◆ **Problem statement**
Copy nothing but the lines below running from the line containing "At what coordinates should I click to accomplish: Click" through the line containing "Click hip marker 3 on the body diagram", both end lines included.

◆ **Provided data**
::::
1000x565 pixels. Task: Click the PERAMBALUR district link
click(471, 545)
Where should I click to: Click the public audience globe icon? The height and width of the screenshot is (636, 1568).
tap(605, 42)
::::
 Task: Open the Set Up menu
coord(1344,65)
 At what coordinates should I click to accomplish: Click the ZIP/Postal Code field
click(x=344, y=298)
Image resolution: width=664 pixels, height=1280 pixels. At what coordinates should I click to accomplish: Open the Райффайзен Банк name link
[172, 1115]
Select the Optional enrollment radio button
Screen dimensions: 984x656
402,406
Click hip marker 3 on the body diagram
::::
◆ **Answer below**
 At what coordinates should I click to accomplish: Click the ZIP/Postal Code field
click(x=344, y=298)
Image resolution: width=664 pixels, height=1280 pixels. At what coordinates should I click to accomplish: Open the Райффайзен Банк name link
[172, 1115]
Select the Optional enrollment radio button
Screen dimensions: 984x656
402,406
Click hip marker 3 on the body diagram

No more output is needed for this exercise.